Persia. Many an old grey caravan leader has travelled along this road innumerable times to Trebizond on the blue sea and to Tabriz in Iran the blessed ; how many times he does not know himself, but he is familiar with every village, every khan, every turn in the road, and he always knows how far he will have marched by evening or morning. He takes his simple food with him in a kurshin or double bag, and the public serais are cheap. The whole journey costs a mere trifle, and the dromedaries feed themselves on thistles and grass among the hillocks. He is sad at leaving his beloved Azerbeijan, with his heart in his mouth he traverses the long way through unruly Kurds and insecure borderlands ; but afterwards, as he approaches Erzerum, he plucks up courage again and rejoices when he has behind him the Kop-dagh and the other passes, and descends along an excellently made road to the rich and brilliant Trebizond, so warm and kindly in winter, so cool and fresh in summer. And each and all of these hundreds and thousands of caravan men, who year after year wander to and fro along the great highway, has a history before or behind him, his life is a romance, perhaps very monotonous, perhaps also very eventful and strange as that of Haji Baba.

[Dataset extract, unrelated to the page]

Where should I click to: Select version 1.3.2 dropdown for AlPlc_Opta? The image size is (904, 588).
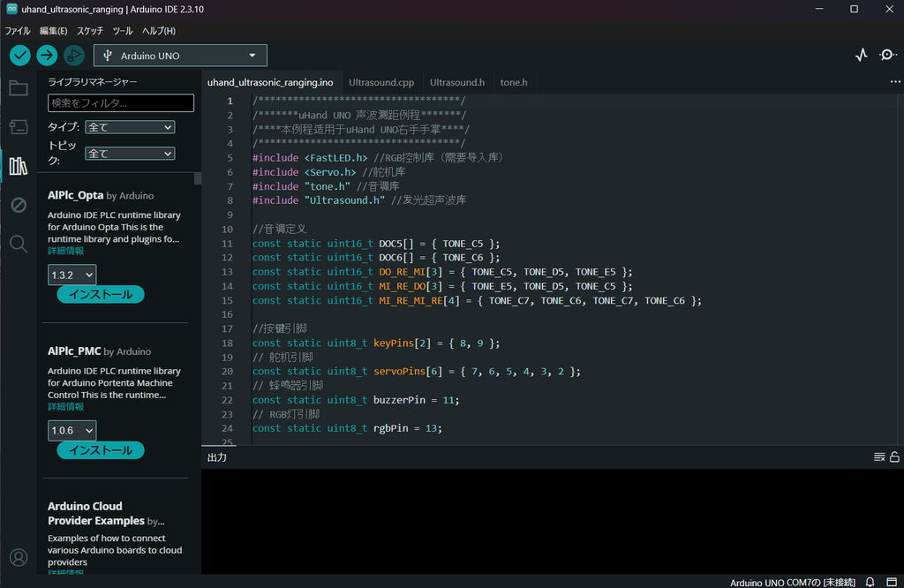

At eight o'clock supper is over, and the kavekhaneh of the hotel is filled with satisfied, happy, and noisy guests. They sit down on sofas and chairs round small four-cornered tables and play cards or tric-trac ; they smoke cigarettes and narghilehs, and their merry groups appear like shadows through a dense cloud of tobacco smoke ; no drinks are seen except perhaps a cup of coffee. A minute is enough for me in the Turkish café ; I prefer my own balcony, and to see the lighted windows and the flaming lamps on the parapets of the minarets flickering in the darkness, and hear again high-pitched noises from a caravan which is already beginning its nightly wanderings in order to reach its camp before sunrise, and I like to listen to the roaring water of the Chorok. But when one is roused in the middle of the night, eight o'clock is late, and I creep off willingly to bed.